ANSWERS: 2
  • This is from the Rime of the Ancient Mariner, I think? What it means is that in the opinion of the narrator: If an orphan (an innocent child) curses you for something you did (presumably to hurt it), it is bad enough to pull an angel from heaven to hell, but it is not as bad as the look the dead ancient mariner gave the narrator.

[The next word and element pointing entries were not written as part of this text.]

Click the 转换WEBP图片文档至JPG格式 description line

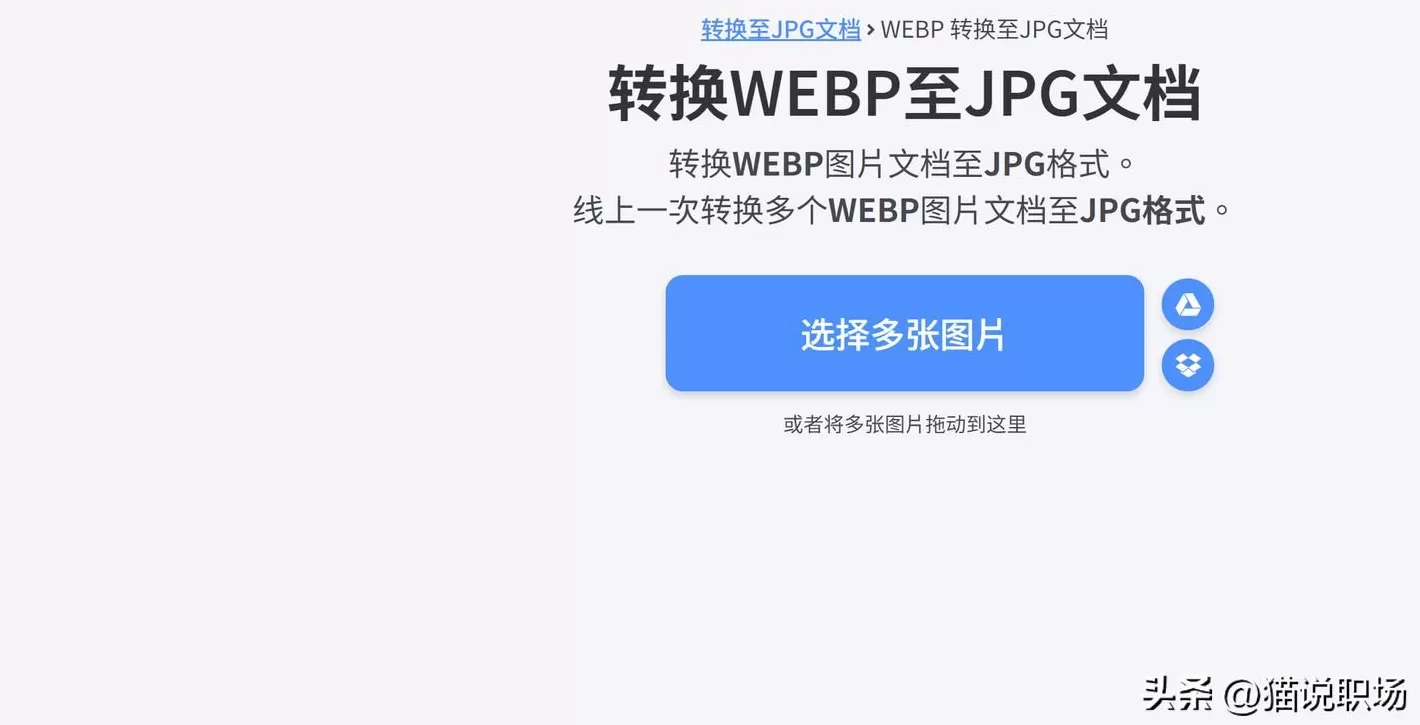click(x=904, y=163)
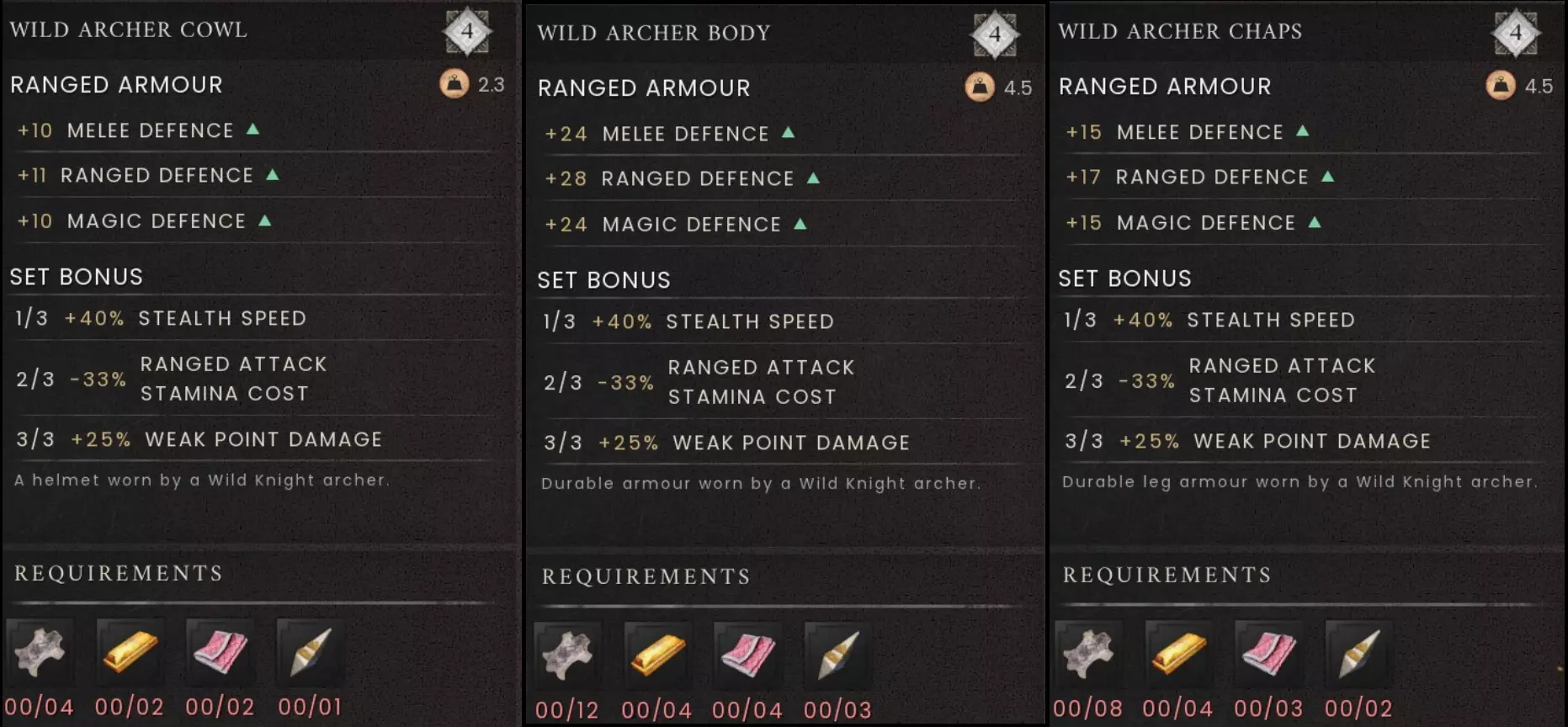1568x727 pixels.
Task: Select the 1/3 Stealth Speed bonus on Body
Action: [688, 321]
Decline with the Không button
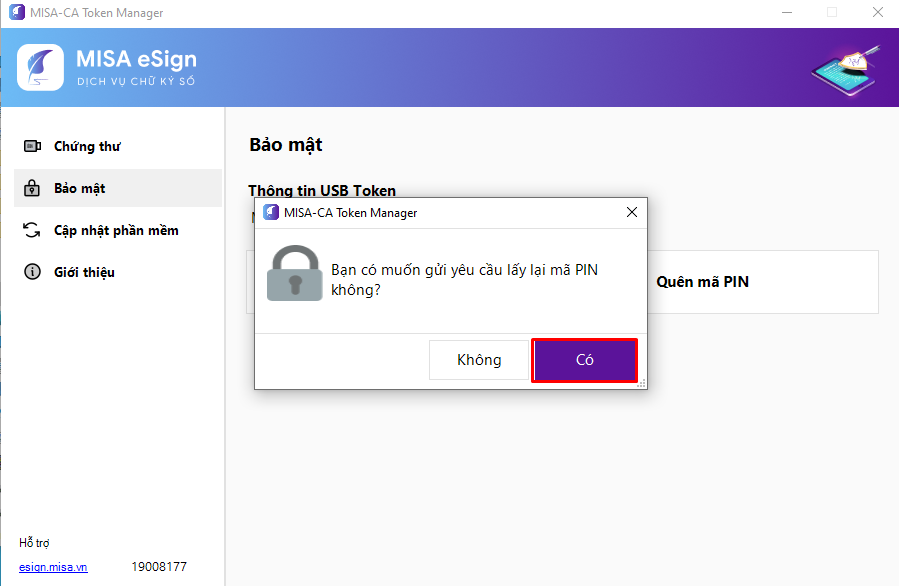This screenshot has height=586, width=899. (x=479, y=360)
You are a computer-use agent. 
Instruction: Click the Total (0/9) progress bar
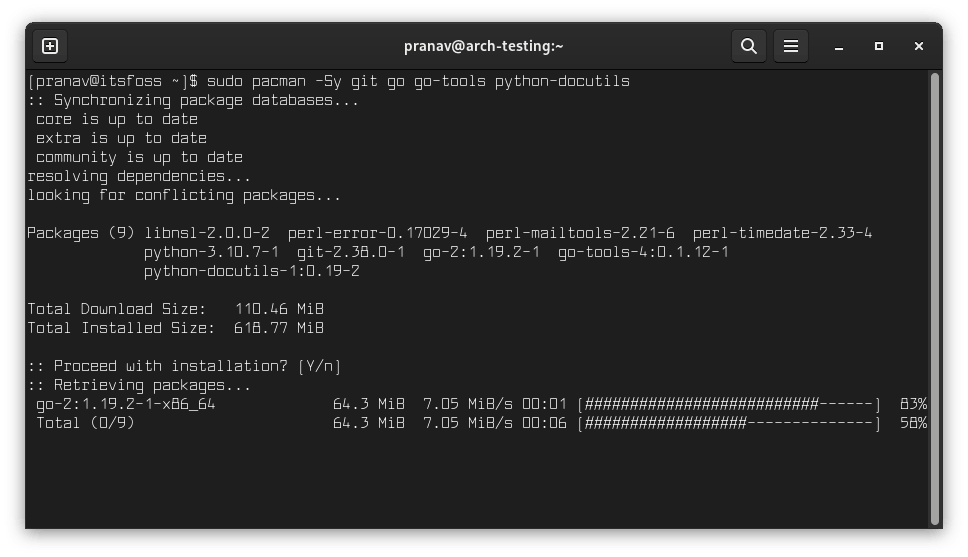(x=730, y=423)
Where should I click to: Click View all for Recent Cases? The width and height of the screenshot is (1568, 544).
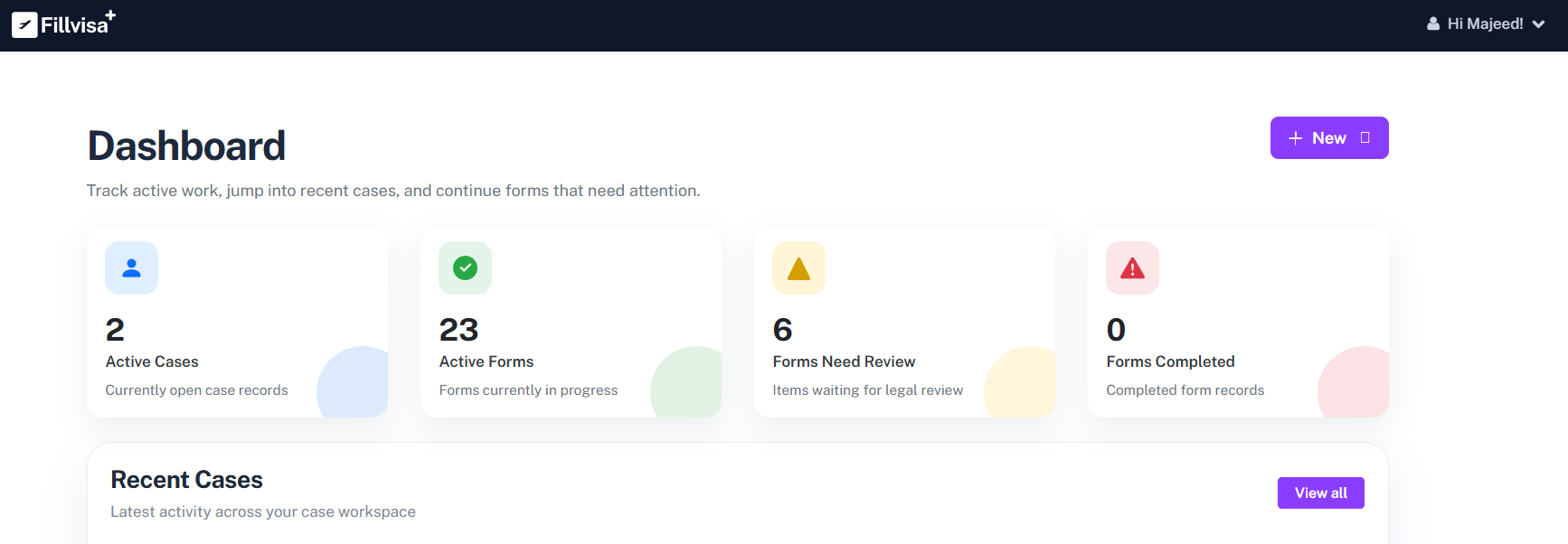pyautogui.click(x=1320, y=493)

  • To me, an orphan's curse represents the Oedipus complex. This is where we refuse to let God be God and attempt to be our own god--our own father. Of course, this leaves us spiritual orphans. (a horrible curse indeed!) But more horrible to the mariner was the curse in the eyes of the dead sailors which left him undead. In Christian theology we can only live by dying. We must die to ourselves--to the sin which is killing our souls--so that we can live. To not die is to enter a hell similar to that of the Ringraiths (or the Army of the Dead) in Lord of the Rings or of Louis in Anne Rice's Interview With a Vampire. In the final analysis, these two curses (the orphan's curse and the curse in the dead men's eyes) actually bring about the same end. But I think that Coleridge's means that such a fate is never more horrible than when you realize that it is happening to you (which the mariner realizes when he looks into the dead men's eyes). Who cares if a curse drags some spirit somewhere to hell? Hell can happen to others but it is not truly hell till it happens to you! Oh! Deliver me then from the curse in those dead men's eyes!